··· Data section ···
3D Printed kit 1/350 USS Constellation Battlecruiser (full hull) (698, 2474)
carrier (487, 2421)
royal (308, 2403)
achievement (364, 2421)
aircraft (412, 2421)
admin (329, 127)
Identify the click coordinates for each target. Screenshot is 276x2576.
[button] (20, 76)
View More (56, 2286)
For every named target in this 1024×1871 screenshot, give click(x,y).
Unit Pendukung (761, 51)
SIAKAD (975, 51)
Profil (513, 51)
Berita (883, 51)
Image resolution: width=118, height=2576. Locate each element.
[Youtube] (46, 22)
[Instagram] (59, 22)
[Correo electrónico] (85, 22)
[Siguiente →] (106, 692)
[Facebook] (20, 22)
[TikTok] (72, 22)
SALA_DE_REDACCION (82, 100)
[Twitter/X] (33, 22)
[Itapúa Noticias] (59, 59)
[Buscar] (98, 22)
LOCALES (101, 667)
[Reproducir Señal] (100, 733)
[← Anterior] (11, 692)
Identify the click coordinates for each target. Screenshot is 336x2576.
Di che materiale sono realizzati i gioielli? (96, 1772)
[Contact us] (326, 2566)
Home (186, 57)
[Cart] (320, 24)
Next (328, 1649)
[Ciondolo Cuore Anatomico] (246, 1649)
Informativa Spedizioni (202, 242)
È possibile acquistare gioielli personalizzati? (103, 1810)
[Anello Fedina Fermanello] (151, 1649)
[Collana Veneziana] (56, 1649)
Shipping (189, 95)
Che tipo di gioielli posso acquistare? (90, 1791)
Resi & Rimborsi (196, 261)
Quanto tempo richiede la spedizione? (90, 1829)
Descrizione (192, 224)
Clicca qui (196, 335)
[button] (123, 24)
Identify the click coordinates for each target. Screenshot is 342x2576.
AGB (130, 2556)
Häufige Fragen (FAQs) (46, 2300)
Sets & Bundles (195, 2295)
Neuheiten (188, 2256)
···
[Work item]:
Look above for the line with "[Correo electrónico] (85, 22)" and the line with "[Anello Fedina Fermanello] (151, 1649)", and reproduce exactly those two lines plus every line between, nothing more.

[Response]:
[Correo electrónico] (85, 22)
[Siguiente →] (106, 692)
[Facebook] (20, 22)
[TikTok] (72, 22)
SALA_DE_REDACCION (82, 100)
[Twitter/X] (33, 22)
[Itapúa Noticias] (59, 59)
[Buscar] (98, 22)
LOCALES (101, 667)
[Reproducir Señal] (100, 733)
[← Anterior] (11, 692)
Identify the click coordinates for each target. Screenshot is 336x2576.
Di che materiale sono realizzati i gioielli? (96, 1772)
[Contact us] (326, 2566)
Home (186, 57)
[Cart] (320, 24)
Next (328, 1649)
[Ciondolo Cuore Anatomico] (246, 1649)
Informativa Spedizioni (202, 242)
È possibile acquistare gioielli personalizzati? (103, 1810)
[Anello Fedina Fermanello] (151, 1649)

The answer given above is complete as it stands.